Considero al paradigma PRI-Gobierno como una realización socio-histórica, reconocida y aceptada –incluso por aquellos que dicen no aceptarla–, que durante cierto tiempo, digamos cien años, proporcionará modelos de pensamiento y soluciones prácticas a los mexicanos desde una perspectiva eminentemente política.

Un atributo del paradigma PRI-Gobierno es el de adaptarse a las cambiantes condiciones políticas y sociales que naturalmente parecen amenazar su vigencia. Tomemos como ejemplo la superación y reacomodo de las crisis de los años 1968, 1988, 1994, 2000 del siglo pasado y 2006 del actual; crisis de gobernabilidad resueltas, si lo analizamos desde la lógica del poder, con envidiable eficiencia.

Matanza de jóvenes, caída del sistema, magnicidio y desorden económico, derrota e incertidumbre electorales.

¿Quién entregó pacifica, civilizadamente el poder al PAN de Vicente Fox? ¿Quién resolvió la crisis del 2006 y a favor de quién? En ambos casos, el PRI. En 12 años, ¿el PAN hizo algo ya no digamos radicalmente, sino moderadamente distinto a los dictados del modelo?

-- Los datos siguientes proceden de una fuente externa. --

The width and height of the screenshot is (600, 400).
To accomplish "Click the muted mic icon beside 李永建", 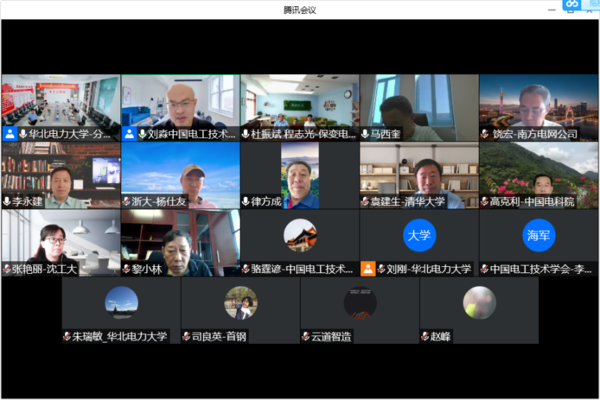I will tap(7, 201).
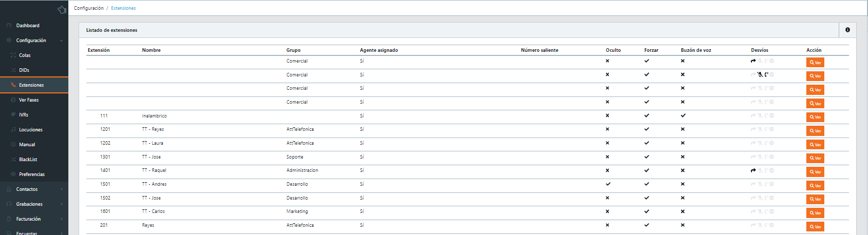Toggle Oculto checkmark for extension 1501
Screen dimensions: 868x235
(x=608, y=184)
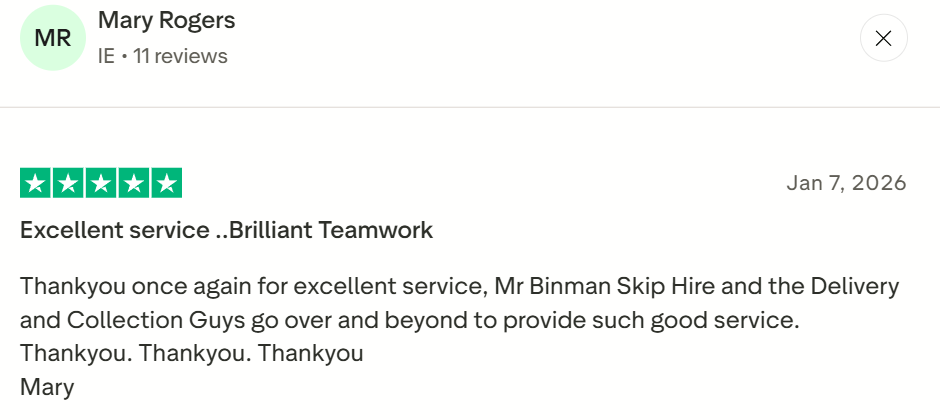Click "Excellent service" in the review title
Image resolution: width=940 pixels, height=420 pixels.
coord(114,230)
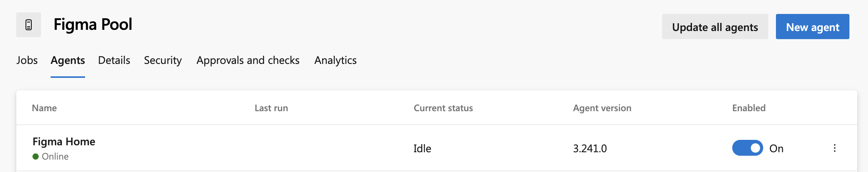Disable the Figma Home agent toggle
Screen dimensions: 868x172
point(747,148)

Una arista del paradigma es la débil y contradictoria pero fuente deslumbrante de legitimidad: la sociedad civil, o como algunos innovadores del leguaje político le llaman, la ciudadanía. Una sociedad fragmentada que en coyunturas toma partido, literalmente, para luego continuar con su atomización cotidiana. Se dirá que hay más organizaciones no gubernamentales y que su campo de acción es amplio y complejo, cierto, pero la mayoría de ellas se sigue moviendo fatalmente dentro de las reglas del paradigma.

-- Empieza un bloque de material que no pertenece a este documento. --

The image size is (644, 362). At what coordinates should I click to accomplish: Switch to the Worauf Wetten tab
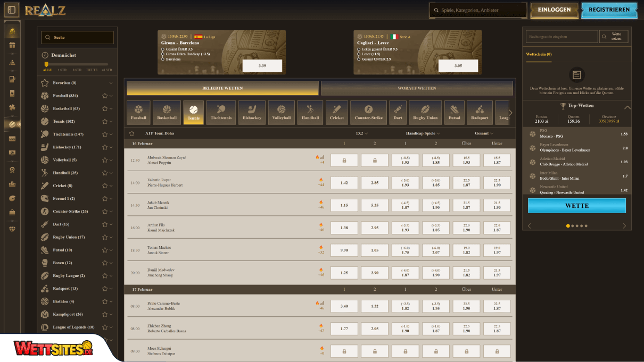417,88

De los valores profundos priistas destaca cierta disciplina institucional, un respeto a la incertidumbre, una cautelosa sabiduría de cazador. El triunfo del PRI no significa la restauración porque los procesos históricos son irreversibles. Es deseable que gobierne democráticamente.

Transcribo unos recortes sacados de Juárez y Díaz, continuidad y ruptura en la política mexicana, del historiador Laurens B. Perry, todas referidas a la segunda mitad del siglo XIX:

“El periodista José María Vigil, en una editorial sobre la falta de confianza pública en las elecciones, escribía que ‘en México no se considera a las elecciones como ejercicio fundamental de la soberanía popular, sino más bien como resultado de la intriga y el abuso de poder. Por lo tanto, el que pierde la carrera no le echa la culpa a la falta de favor de la opinión pública sino a la práctica fraudulenta de su adversario, el cual, al violar un derecho, comete el delito de usurpación’.

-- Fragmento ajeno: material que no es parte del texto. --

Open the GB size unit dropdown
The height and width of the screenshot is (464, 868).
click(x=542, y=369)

“También los extranjeros hacían observaciones: John Foster, embajador norteamericano en México escribía que ‘entre los electores existía el convencimiento de que el partido en el poder impondría los resultados de la elección a favor de su candidato, sin tomar en cuenta los votos emitidos’. El procedimiento electoral, escribía, consistía en que los funcionarios ‘a elegir’ eran fijados por el gobernador y un grupo especial, y la lista era conocida generalmente antes de celebrarse las elecciones.

“Está claro que gran número de mexicanos no creía en la rectitud y legitimidad de su proceso electoral. Esa falta de fe se sumaba a la extendida abstención, que sin duda les facilitaba el trabajo a los hombres empeñados en influir sobre los resultados de las elecciones. A su vez, la falta de fe y la extendida corrupción daban origen, en forma casi mecánica, a denuncias de fraude por parte de aquellos que supuestamente perdían las elecciones.

“Es posible que los perdedores en determinada elección exagerasen el grado de corrupción y las generalizaciones de las irregularidades, y se unieran a otros perdedores contribuyendo así a la paranoica creencia en una conspiración a nivel nacional.”